Inference Questions KS2 — Reading Between the Lines
Inference is the single biggest mark-earner on the SATs reading paper, and it's the one that trips children up the most. The good news? It's a skill you can practise at home every time you read together.
What Is Inference?
Inference means working out something the text doesn’t say directly. Think of it as reading between the lines. “She slammed the door and threw her bag on the floor.” The text never says she’s angry — but we can tell, can’t we?
Children often think the answer has to be written in the passage. With inference, it isn’t. They need to use clues — actions, descriptions, dialogue — and figure out what the author is showing rather than telling.
Why Inference Is Worth So Many Marks
About a third of all marks on the SATs reading paper are inference questions. That’s more than any other question type — more than retrieval, more than vocabulary, more than summarising. If your child can get the hang of inference, they’re unlocking the biggest chunk of marks on the whole paper.
And it’s not just SATs. Inference is the reading skill that carries through to secondary school English, so time spent on it now pays off for years.
How to Spot an Inference Question
The wording is the giveaway. Look for phrases like:
- “How do you know…?”
- “What impression do you get of…?”
- “How does the author show…?”
- “Find and copy evidence that suggests…”
- “What does this tell you about…?”
If the question asks “how do you know” something, it’s inference. The answer won’t be sitting there in one neat sentence — your child has to piece it together from clues.
The PEE Method
Yes, children giggle at the name. But it works. PEE stands for Point, Evidence, Explain.
- Point — state what you think. “The character is nervous.”
- Evidence — quote from the text. “It says he ‘kept glancing at the clock.’”
- Explain — say why the quote supports your point. “This suggests he was anxious about the time running out.”

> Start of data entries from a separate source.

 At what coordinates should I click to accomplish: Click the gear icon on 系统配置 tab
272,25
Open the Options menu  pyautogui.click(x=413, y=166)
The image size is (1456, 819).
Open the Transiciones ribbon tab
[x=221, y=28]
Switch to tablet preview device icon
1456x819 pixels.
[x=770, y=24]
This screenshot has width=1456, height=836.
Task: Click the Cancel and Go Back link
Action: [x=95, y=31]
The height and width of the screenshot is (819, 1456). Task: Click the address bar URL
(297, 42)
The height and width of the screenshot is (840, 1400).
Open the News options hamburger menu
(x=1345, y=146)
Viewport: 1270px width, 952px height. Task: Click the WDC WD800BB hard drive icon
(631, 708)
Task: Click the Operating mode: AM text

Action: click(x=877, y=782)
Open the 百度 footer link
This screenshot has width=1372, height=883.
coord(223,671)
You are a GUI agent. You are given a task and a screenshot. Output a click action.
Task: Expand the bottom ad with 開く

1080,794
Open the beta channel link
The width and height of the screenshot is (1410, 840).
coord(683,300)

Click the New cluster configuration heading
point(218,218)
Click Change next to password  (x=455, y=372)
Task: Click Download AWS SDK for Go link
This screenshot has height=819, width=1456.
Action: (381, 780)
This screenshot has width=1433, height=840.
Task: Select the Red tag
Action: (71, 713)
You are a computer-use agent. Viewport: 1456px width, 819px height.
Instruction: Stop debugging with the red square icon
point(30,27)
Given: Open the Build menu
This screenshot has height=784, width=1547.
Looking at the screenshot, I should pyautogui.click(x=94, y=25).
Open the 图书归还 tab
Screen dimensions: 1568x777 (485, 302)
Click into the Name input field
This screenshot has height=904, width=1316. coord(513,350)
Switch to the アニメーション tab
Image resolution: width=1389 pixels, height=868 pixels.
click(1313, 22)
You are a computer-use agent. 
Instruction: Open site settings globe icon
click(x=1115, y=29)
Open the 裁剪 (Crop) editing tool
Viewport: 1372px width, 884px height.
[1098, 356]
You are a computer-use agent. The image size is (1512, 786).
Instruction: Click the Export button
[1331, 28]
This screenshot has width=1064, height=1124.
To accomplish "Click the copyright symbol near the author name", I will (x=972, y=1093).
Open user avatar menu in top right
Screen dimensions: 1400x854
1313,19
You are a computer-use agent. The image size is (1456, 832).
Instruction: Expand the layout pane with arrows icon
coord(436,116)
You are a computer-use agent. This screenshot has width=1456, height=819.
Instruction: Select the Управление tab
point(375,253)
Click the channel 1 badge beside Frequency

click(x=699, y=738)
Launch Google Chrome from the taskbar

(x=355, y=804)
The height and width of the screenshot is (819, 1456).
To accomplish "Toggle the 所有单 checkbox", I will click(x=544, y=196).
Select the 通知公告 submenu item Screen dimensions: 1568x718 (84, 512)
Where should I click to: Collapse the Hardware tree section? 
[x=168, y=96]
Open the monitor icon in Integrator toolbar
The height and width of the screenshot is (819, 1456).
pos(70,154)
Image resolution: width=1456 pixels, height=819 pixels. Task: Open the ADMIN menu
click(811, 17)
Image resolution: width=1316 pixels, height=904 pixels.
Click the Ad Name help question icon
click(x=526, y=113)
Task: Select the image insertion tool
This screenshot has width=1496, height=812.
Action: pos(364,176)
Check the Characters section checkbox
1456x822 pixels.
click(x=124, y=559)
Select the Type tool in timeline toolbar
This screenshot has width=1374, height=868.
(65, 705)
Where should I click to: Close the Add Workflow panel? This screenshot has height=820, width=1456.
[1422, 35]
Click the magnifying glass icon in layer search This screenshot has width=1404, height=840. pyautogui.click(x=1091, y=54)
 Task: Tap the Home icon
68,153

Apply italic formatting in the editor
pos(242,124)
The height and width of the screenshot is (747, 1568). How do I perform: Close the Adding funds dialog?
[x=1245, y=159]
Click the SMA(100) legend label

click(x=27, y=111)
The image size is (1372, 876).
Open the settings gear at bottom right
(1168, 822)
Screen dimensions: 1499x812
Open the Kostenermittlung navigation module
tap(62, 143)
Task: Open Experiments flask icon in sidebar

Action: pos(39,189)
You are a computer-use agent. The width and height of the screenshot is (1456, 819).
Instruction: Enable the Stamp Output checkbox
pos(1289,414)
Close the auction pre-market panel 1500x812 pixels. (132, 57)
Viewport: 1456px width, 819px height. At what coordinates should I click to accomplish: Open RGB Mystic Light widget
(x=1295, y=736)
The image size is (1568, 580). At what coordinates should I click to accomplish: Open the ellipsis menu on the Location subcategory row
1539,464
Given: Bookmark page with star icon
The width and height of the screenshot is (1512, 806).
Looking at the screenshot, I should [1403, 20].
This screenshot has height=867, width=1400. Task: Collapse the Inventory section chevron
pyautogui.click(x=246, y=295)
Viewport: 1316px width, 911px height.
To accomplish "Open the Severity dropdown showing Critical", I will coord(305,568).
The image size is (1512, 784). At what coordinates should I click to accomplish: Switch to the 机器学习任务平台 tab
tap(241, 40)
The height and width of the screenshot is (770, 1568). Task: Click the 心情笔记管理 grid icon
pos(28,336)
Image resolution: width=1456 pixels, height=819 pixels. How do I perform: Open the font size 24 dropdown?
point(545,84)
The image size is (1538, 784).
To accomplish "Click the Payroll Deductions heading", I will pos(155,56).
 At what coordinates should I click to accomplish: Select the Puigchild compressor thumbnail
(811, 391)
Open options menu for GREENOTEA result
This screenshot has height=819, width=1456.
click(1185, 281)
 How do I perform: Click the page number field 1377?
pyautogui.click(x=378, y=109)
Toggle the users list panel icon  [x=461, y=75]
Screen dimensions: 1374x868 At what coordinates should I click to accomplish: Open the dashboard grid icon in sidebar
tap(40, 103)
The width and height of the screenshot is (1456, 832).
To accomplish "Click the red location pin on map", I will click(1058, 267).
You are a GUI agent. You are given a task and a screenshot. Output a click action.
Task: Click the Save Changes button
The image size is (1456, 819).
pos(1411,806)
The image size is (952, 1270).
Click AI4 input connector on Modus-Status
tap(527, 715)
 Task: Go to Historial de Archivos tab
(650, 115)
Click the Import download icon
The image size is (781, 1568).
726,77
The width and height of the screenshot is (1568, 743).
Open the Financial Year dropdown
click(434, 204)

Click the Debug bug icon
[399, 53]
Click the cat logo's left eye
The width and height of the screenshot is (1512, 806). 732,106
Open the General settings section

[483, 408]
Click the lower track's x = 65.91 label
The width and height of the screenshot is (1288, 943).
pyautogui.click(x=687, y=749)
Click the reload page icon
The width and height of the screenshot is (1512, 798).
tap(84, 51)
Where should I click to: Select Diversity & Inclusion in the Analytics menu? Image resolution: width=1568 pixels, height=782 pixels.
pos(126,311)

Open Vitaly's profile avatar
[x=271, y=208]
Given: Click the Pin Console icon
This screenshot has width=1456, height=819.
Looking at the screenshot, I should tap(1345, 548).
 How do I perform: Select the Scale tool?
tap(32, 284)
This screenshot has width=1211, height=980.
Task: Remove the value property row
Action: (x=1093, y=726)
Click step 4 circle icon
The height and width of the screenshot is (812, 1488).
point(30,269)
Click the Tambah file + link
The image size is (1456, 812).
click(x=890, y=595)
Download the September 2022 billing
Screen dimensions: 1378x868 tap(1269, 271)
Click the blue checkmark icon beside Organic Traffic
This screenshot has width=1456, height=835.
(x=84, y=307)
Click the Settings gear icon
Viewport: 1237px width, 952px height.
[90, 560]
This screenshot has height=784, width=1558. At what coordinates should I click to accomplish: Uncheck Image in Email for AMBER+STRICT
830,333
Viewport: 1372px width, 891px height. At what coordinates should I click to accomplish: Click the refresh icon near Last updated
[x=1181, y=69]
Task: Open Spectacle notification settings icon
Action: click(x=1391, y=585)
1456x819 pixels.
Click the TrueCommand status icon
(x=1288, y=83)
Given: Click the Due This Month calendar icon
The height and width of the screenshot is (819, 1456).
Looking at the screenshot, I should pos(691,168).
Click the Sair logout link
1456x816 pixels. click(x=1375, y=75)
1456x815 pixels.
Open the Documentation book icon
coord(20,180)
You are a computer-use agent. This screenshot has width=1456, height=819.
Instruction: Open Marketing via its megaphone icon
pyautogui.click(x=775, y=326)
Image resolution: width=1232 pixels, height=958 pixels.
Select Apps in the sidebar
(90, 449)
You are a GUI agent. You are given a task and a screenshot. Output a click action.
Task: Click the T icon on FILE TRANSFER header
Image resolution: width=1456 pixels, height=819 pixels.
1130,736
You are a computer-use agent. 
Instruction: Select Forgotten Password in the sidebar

For 1-mark inference questions, Point + Evidence is usually enough. For 2- or 3-mark questions, the Explain step is what separates full marks from partial. It’s the bit most children leave out.
Finding Clues in the Text
Authors show feelings and attitudes through three main channels:
- Actions — stomped, whispered, grinned, flinched. What someone does tells you how they feel.
- Descriptions — dark, gloomy, sparkling, bare. The setting mirrors the mood.
- Dialogue — “I suppose so,” she muttered. The words and the speech verb both carry meaning.
Teach your child to look for these three types of clue and they’ll have something to write about every time.
Common Mistakes
- Retelling what happened instead of interpreting it. “She slammed the door” is not an inference — “she was angry” is.
- Forgetting to quote from the text. Even if the inference is spot on, the mark scheme usually wants evidence.
- Giving a personal opinion with no backing. “I think she’s sad” needs a “because the text says…” to earn marks.
- Only looking at one clue. Stronger answers pull together two or three pieces of evidence.
Practice at Home
The best inference practice happens naturally during reading time. While you’re reading together — a bedtime story, a chapter book, even a magazine — pause and ask: “How is this character feeling right now? How do you know?”
Make it a conversation, not a quiz. “What do you think will happen next?” is an inference question too. So is “Why do you think she said that?” Children get better at inference by doing it often in low-pressure moments, not by cramming practice papers.
TV and films work too. Pause a scene and ask “how is that character feeling — and what told you?” Same skill, different medium. Once they start noticing clues everywhere, the SATs reading paper feels a lot less daunting.